REQUEST:
Render the material below as a JSON list of strings, one string per line, leaving out blank lines and the pictures.

Entries on where items appear:
#####

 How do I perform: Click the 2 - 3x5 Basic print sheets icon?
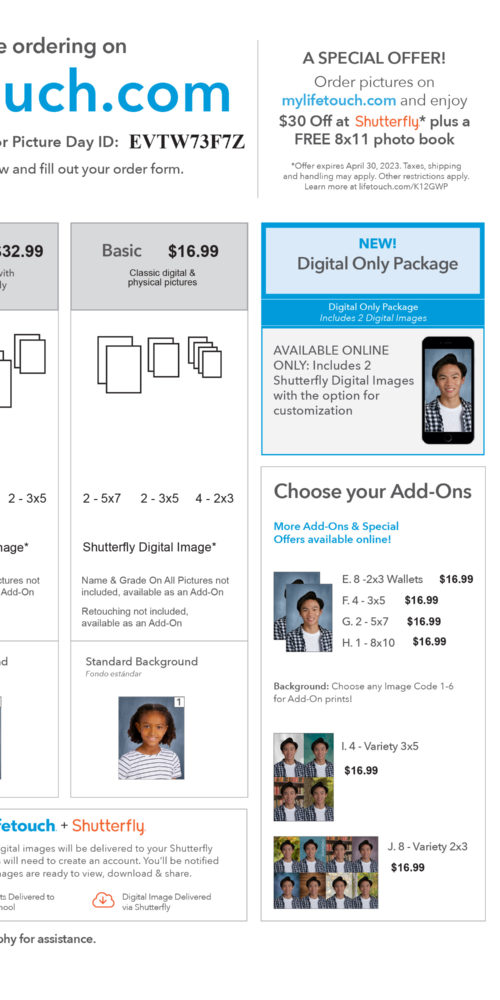coord(164,357)
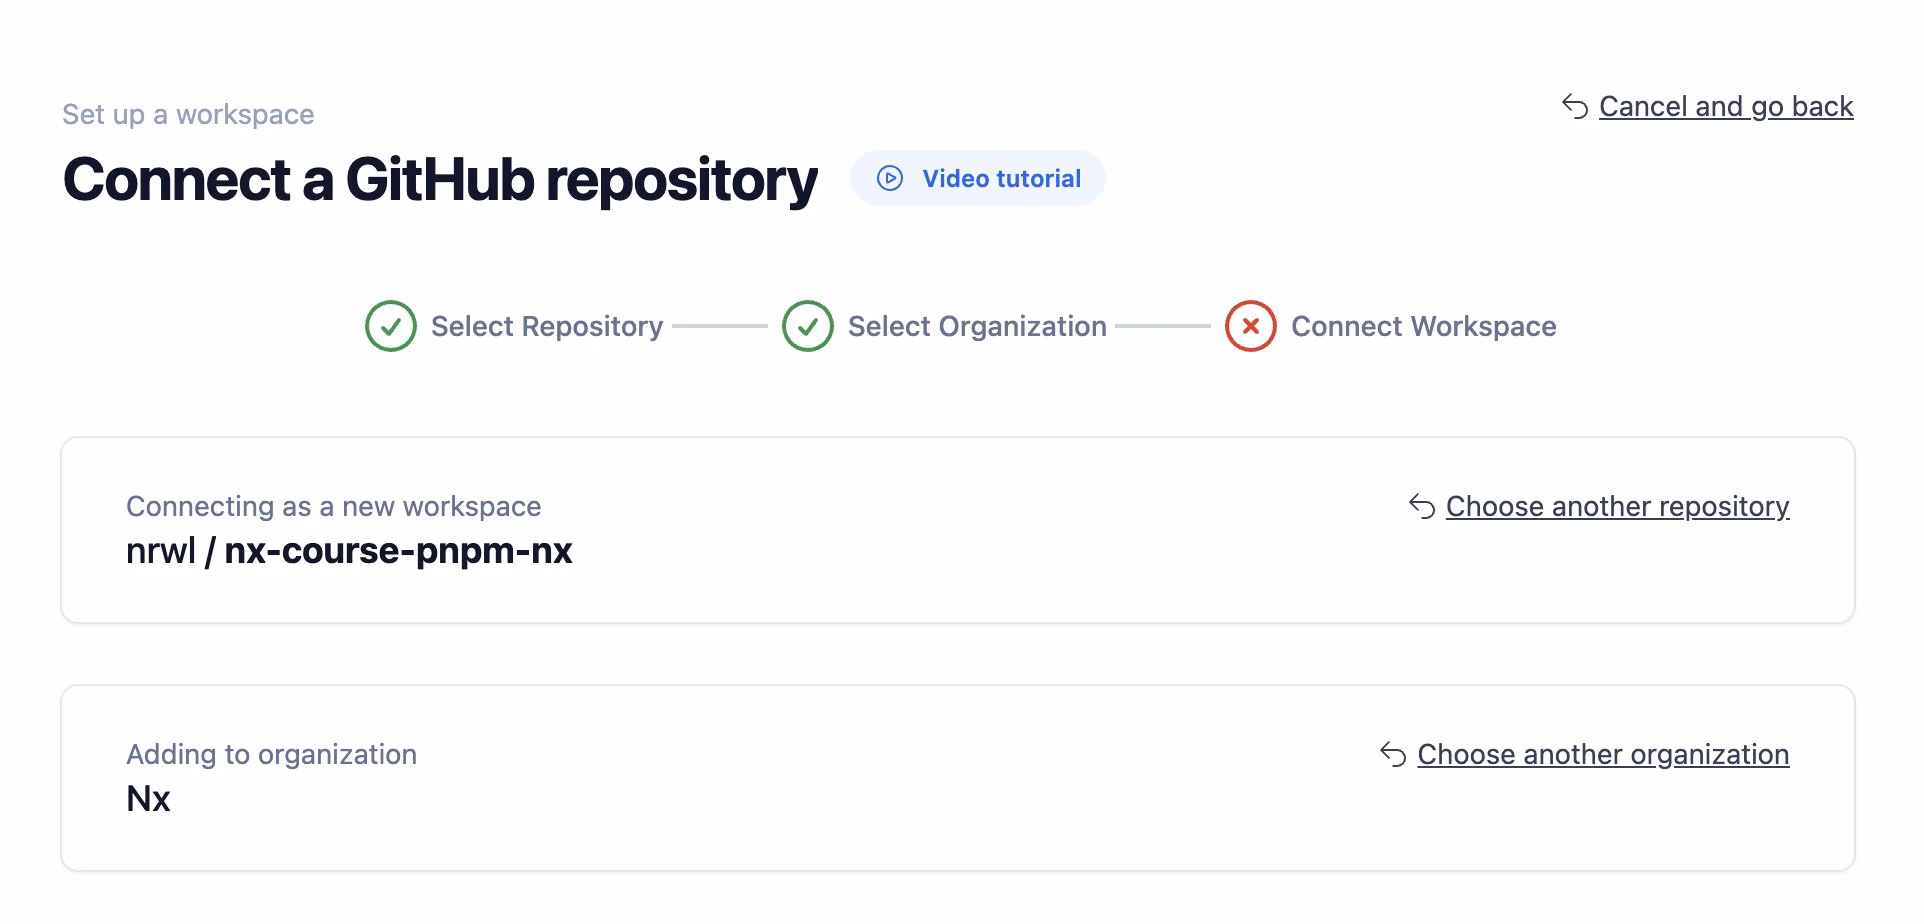Select the Connect Workspace step label
Image resolution: width=1924 pixels, height=924 pixels.
(x=1423, y=326)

#####

SOLUTION BELOW:
[
  " How do I perform: Click the 2 - 3x5 Basic print sheets icon?",
  "coord(164,357)",
  "Select the Connect Workspace step label",
  "Image resolution: width=1924 pixels, height=924 pixels.",
  "(x=1423, y=326)"
]